Uma prática ilegal por parte da operadora que atua na região pode ser a explicação para o caso. A operadora Oi está na lista de 108 provedores e operadoras do mundo avaliados sob indícios da prática de controle de fluxo de dados, ou traffic shaping em serviços de banda larga.
A verdade é que esta prática se constitui numa ilegalidade, uma vez que, se o cliente contratou determinado serviço, com determinada taxa de transferência de dados, ele assim deveria receber, mas não é isto que acontece e o mais de difícil é provar o shaping, prática que afronta o Código de Defesa do Consumidor.
Não bastasse a baixa qualidade e as baixas taxas de transferência fornecidas por quem está disponibilizando o vídeo e que provocam aquela angustiante e tradicional buferização por alguns minutos, o internauta agora é usurpado em seu direito por quem lhe presta o serviço de transferência de dados e o download simplesmente trava.

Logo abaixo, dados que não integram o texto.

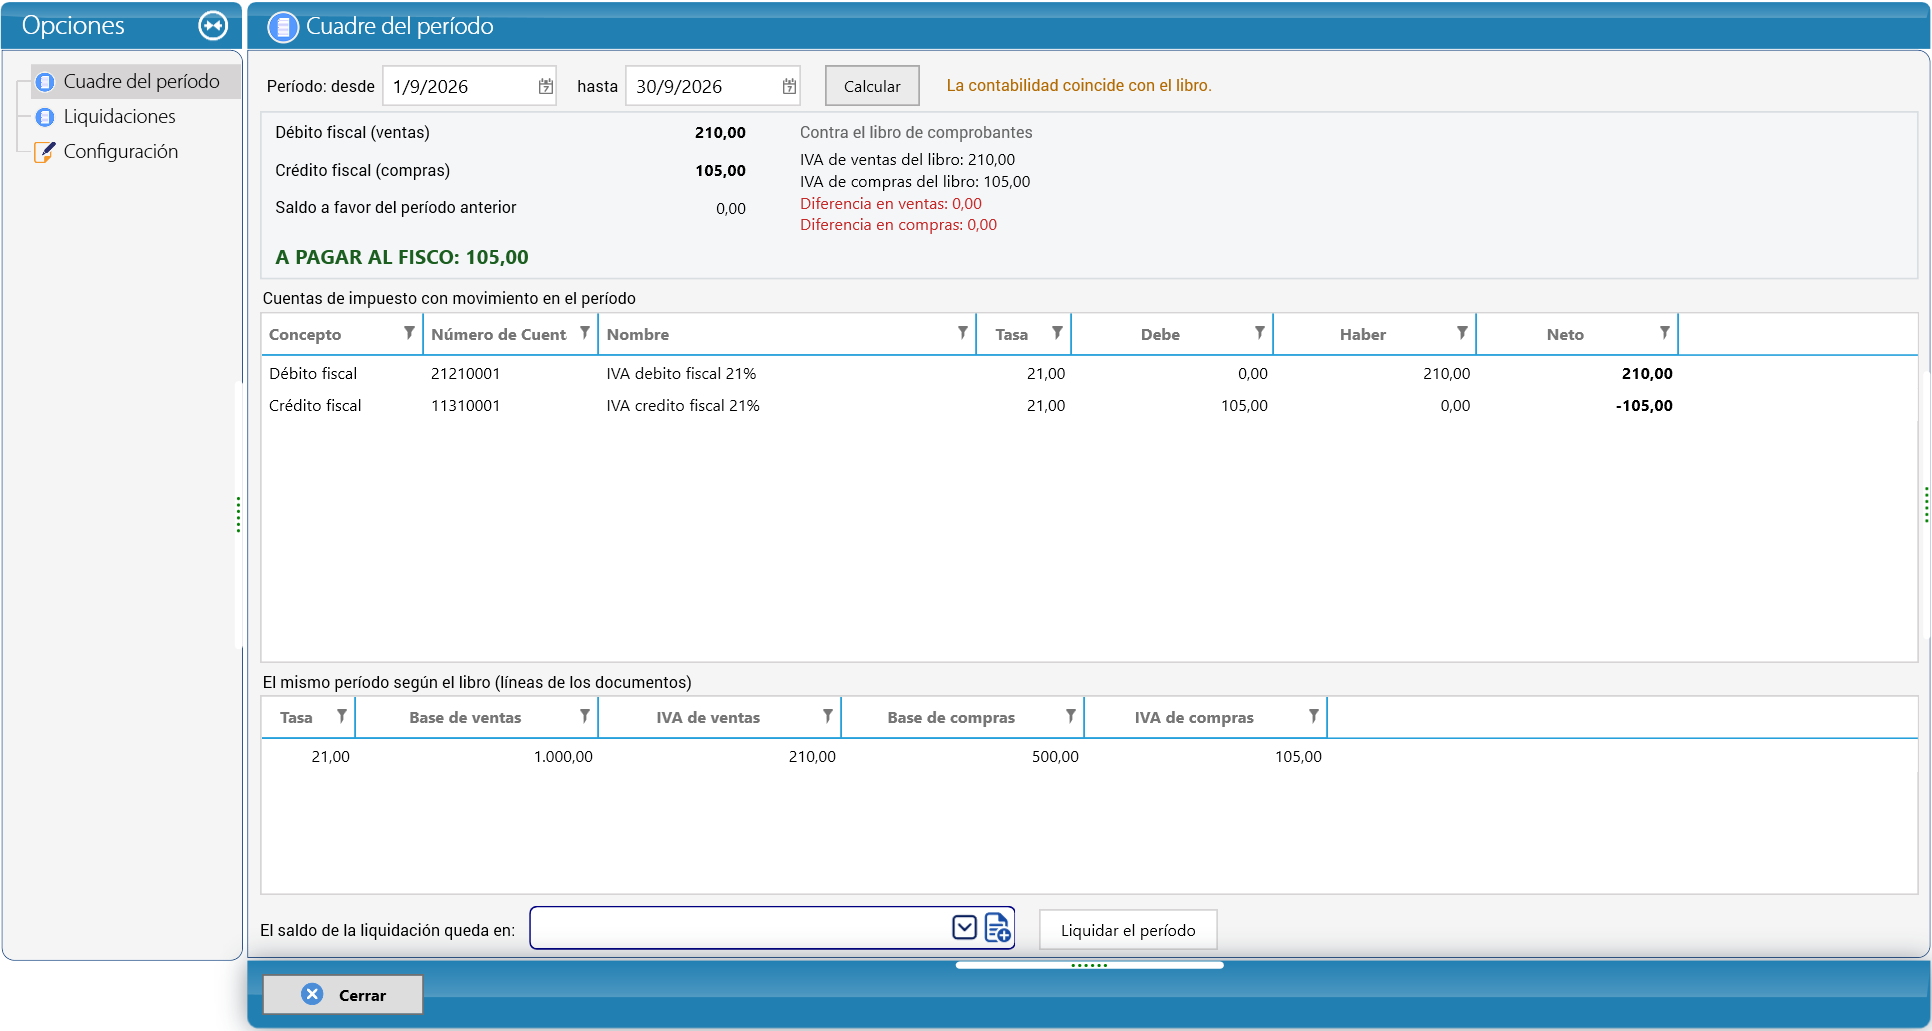
Task: Filter the Debe column
Action: click(1259, 333)
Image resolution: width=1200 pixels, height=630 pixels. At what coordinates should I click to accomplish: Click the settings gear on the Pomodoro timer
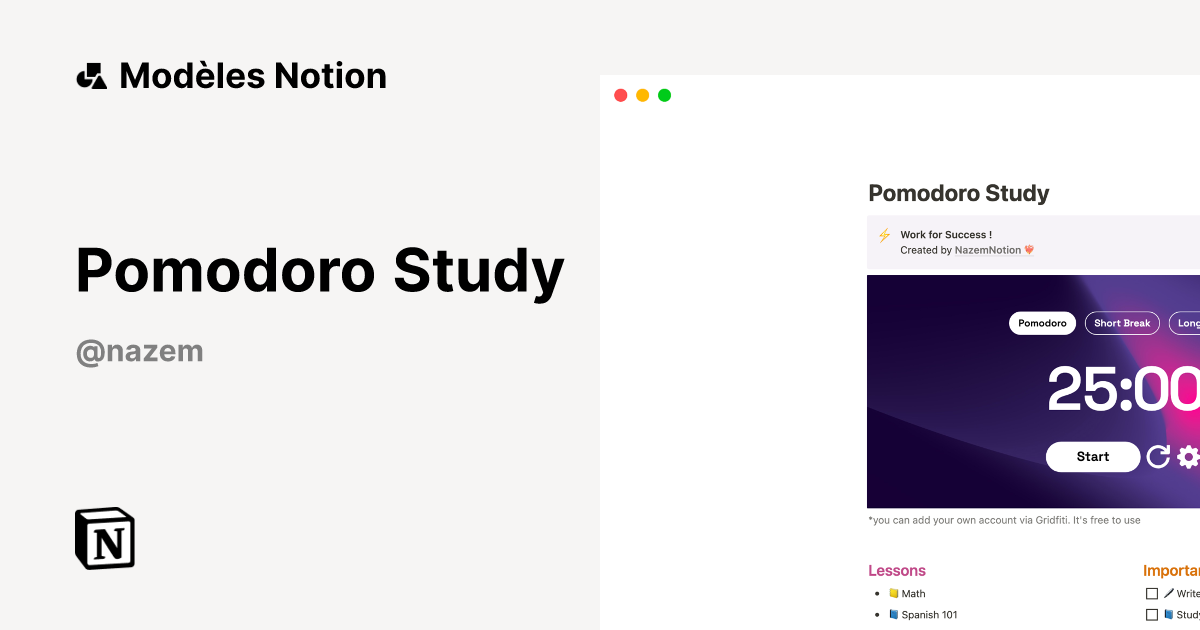tap(1187, 456)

Um técnico de redes que trabalha para uma empresa que presta serviços para a Oi e que pediu para não ser identificado confirmou ao Conexão Tocantins que muitos clusters da empresa onde a rede suporta 100 clientes foram colocados 1000. Isto explicaria a necessidade do shaping por parte da operadora, quando o tráfego na rede aumenta, muitas vezes ocasionado pela demanda por vídeos que consomem muita banda - e isto é frequente durante todo o dia - eles limitam o fluxo de dados para download de vídeo para que todos possam ter acesso e utilizar o básico.